* [HOW TO COMPLETE THIS TASK]
What do the lines say from the one containing "Task: Open the public" to the end of the records? Restate them word for word, and only those.

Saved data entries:
· · · · ·
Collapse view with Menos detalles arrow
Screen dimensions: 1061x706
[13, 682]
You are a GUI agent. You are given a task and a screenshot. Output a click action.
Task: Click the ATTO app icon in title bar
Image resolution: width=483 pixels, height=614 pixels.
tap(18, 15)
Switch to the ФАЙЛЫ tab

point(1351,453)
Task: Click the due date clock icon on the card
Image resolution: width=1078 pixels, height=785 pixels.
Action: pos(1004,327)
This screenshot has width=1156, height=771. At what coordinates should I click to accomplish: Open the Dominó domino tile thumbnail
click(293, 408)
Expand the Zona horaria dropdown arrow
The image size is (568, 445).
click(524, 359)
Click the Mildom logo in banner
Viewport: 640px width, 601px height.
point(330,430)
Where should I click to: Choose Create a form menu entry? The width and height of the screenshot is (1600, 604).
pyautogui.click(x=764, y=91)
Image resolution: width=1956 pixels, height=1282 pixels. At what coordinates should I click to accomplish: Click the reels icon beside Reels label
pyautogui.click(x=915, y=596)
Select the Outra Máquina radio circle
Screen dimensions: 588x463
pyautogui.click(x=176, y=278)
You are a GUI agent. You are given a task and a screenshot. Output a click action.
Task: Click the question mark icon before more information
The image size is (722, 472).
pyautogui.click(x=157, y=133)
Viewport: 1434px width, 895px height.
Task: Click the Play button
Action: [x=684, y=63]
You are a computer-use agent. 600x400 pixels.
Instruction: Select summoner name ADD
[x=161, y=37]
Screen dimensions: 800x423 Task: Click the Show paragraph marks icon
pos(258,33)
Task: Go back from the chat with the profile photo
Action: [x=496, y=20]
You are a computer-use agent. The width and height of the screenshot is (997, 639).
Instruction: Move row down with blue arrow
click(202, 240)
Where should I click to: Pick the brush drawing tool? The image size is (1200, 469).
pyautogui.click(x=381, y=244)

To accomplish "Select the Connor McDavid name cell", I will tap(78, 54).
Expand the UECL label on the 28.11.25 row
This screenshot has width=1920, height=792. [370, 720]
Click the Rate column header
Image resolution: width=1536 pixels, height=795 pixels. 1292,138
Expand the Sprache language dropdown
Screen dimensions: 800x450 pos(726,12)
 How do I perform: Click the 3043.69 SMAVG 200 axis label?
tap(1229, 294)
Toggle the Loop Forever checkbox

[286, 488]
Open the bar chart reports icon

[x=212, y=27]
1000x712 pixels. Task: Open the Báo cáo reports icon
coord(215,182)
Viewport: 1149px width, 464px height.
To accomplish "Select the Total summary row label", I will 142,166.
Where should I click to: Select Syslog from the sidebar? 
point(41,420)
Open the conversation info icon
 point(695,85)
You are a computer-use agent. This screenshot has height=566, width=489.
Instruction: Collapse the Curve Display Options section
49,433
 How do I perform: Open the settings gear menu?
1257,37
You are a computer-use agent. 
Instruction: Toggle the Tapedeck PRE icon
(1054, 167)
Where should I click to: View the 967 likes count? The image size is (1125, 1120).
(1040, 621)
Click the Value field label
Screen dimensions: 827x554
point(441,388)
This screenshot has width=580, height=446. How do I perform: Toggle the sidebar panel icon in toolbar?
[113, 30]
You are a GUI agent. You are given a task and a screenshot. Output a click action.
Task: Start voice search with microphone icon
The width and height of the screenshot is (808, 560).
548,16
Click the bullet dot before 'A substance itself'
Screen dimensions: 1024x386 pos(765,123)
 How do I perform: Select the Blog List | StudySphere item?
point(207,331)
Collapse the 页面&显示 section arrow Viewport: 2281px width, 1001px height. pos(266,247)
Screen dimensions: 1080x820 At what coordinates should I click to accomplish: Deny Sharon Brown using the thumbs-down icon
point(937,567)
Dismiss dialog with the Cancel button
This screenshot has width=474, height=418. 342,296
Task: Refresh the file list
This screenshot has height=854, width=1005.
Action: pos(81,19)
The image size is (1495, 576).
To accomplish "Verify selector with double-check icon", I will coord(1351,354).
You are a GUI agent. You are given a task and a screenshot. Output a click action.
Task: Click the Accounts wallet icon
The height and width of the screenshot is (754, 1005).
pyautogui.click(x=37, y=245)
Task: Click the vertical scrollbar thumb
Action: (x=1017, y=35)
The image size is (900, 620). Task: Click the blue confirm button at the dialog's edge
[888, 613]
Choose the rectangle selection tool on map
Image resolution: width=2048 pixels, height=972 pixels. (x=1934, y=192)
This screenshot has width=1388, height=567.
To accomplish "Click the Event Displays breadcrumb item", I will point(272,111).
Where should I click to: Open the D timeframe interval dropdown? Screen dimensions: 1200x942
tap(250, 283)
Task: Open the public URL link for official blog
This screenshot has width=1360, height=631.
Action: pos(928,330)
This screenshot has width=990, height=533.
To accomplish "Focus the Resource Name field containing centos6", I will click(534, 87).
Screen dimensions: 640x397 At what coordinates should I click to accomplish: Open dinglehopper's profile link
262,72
· · · · ·
* [THE ANSWER]
Task: Open the public URL link for official blog
This screenshot has width=1360, height=631.
Action: pos(928,330)
This screenshot has width=990, height=533.
To accomplish "Focus the Resource Name field containing centos6", I will click(534, 87).
Screen dimensions: 640x397 At what coordinates should I click to accomplish: Open dinglehopper's profile link
262,72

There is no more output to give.